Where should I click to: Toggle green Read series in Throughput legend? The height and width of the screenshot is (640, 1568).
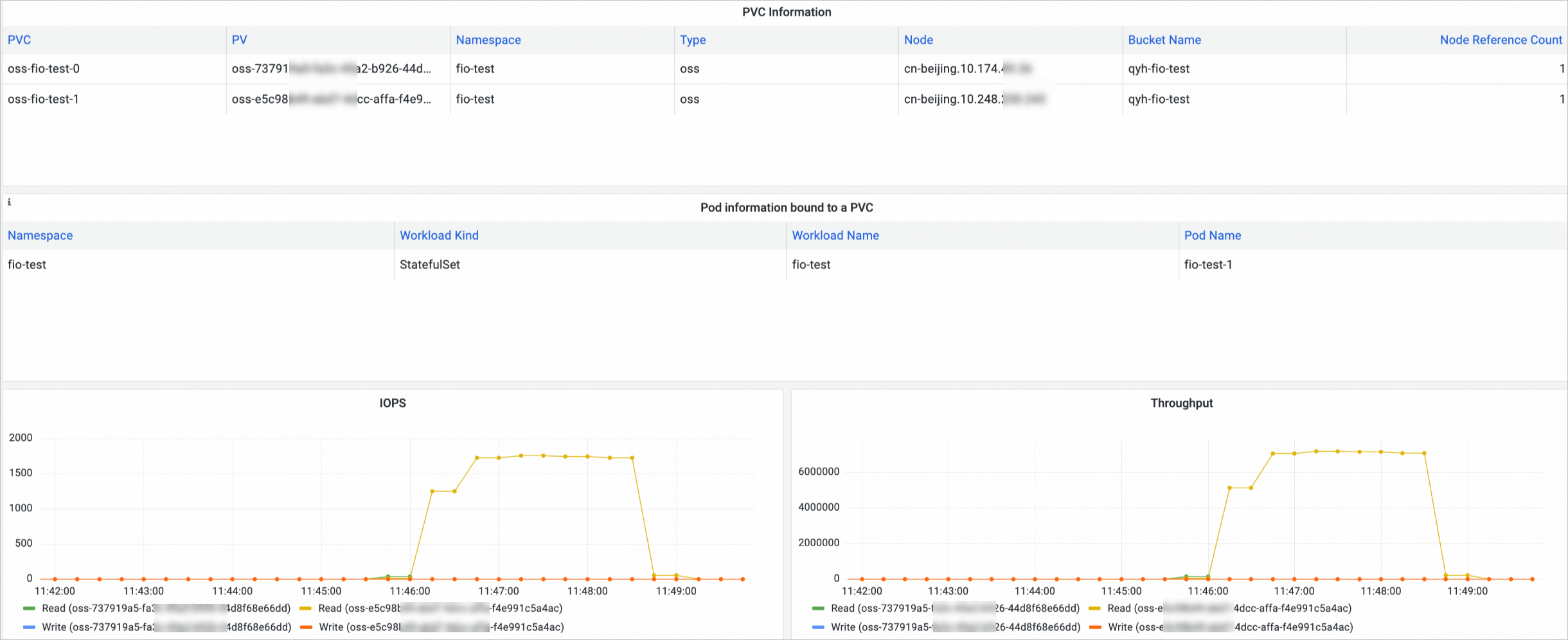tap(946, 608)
- - - -
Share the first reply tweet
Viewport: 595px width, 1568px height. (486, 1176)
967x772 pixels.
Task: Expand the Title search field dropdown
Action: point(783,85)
- - - -
Stated task ▸
Convert the rows that begin at the line containing "Where should I" and end after the line containing "tap(946, 608)" into a two-column CSV with headers request and coordinates. Give one CSV line per row and put each value in a single quoted field with its line breaks replaced by spaces. Leave out the pictures.

Output ▸
request,coordinates
"Where should I click to: Toggle green Read series in Throughput legend? The height and width of the screenshot is (640, 1568).","tap(946, 608)"